Bug 1637020

Summary:	RFE: support for value validation of resource agent's parameters before CIB modification
Product:	Red Hat Enterprise Linux 8	Reporter:	Miroslav Lisik <mlisik>
Component:	pacemaker	Assignee:	Chris Lumens <clumens>
Status:	CLOSED ERRATA	QA Contact:	cluster-qe <cluster-qe>
Severity:	low	Docs Contact:
Priority:	medium
Version:	8.0	CC:	abeekhof, cfeist, cluster-maint, cluster-qe, idevat, jpokorny, kgaillot, mnovacek, omular, phagara, tojeline
Target Milestone:	rc	Keywords:	FutureFeature
Target Release:	8.1	Flags:	pm-rhel: mirror+
Hardware:	Unspecified
OS:	Unspecified
Whiteboard:
Fixed In Version:	pacemaker-2.0.2-1.el8	Doc Type:	Enhancement
Doc Text:		Story Points:	---
Clone Of:	1637012
Clones:	1637023 (view as bug list)		Environment:
Last Closed:	2019-11-05 20:57:32 UTC	Type:	Bug
Regression:	---	Mount Type:	---
Documentation:	---	CRM:
Verified Versions:		Category:	---
oVirt Team:	---	RHEL 7.3 requirements from Atomic Host:
Cloudforms Team:	---	Target Upstream Version:
Embargoed:
Bug Depends On:	1637023, 1682116
Bug Blocks:	1637012

Description Miroslav Lisik 2018-10-08 13:16:25 UTC

pcs will need some support implemented in pacemaker utilities like crm_resource in order to implement value validation of resource agent's parameters.
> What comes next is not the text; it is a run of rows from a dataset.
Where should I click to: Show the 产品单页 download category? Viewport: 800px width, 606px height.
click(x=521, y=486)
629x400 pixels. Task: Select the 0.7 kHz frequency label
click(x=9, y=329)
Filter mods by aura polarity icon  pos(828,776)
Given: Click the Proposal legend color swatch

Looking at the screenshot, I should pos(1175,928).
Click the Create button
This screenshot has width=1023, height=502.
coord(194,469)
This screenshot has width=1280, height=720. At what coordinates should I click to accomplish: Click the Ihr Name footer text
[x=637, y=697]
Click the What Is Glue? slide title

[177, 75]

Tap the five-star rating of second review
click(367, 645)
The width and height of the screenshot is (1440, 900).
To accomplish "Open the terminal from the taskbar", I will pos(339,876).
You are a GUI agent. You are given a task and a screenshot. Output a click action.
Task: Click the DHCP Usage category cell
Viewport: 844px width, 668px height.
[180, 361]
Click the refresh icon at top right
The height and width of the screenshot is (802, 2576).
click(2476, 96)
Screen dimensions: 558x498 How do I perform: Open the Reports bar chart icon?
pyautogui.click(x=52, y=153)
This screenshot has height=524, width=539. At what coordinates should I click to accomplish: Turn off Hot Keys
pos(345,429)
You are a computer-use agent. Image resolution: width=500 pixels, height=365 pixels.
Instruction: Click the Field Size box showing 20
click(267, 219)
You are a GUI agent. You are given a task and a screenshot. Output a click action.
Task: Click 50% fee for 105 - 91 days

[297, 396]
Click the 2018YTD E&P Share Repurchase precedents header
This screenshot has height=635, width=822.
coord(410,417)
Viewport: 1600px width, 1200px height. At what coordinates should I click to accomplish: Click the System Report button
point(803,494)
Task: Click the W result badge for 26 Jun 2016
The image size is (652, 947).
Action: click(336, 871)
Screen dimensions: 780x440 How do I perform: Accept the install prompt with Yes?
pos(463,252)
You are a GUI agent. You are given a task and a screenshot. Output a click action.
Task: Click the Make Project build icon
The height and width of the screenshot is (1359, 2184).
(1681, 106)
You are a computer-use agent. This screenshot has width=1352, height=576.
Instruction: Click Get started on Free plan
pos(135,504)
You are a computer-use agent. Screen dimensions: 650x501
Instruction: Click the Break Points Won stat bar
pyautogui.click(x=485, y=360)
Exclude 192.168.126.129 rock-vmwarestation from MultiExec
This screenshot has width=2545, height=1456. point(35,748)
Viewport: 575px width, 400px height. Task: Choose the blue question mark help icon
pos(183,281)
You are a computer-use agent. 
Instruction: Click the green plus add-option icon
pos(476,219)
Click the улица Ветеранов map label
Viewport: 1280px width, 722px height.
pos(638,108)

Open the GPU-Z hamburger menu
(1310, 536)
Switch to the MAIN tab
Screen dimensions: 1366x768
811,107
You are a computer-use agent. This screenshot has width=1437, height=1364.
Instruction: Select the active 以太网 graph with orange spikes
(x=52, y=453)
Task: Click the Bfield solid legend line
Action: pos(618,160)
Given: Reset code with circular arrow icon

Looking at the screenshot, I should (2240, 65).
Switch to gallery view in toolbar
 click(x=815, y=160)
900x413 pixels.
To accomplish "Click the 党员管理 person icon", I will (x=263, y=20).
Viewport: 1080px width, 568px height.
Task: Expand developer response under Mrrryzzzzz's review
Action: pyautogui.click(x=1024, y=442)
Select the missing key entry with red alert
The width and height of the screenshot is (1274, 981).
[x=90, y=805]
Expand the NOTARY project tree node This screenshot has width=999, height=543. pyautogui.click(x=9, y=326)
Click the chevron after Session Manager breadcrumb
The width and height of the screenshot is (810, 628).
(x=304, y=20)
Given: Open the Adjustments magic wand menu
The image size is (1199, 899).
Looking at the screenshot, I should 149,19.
+++ This bug was initially created as a clone of Bug #1637012 +++

Description of problem:

Currently pcs can validate if given parameter is supported by resource agent and if it is required but pcs doesn't check if the given value for the parameter is valid.

Each resource agent validate its parameters but this happens after resource is created in CIB. It would be useful for user if pcs could report that values for resource agent are invalid before modification of CIB.

--- Additional comment from Red Hat Bugzilla Rules Engine on 2018-10-08 09:04:15 EDT ---

Since this bug report was entered in Red Hat Bugzilla, the release flag has been set to ? to ensure that it is properly evaluated for this release.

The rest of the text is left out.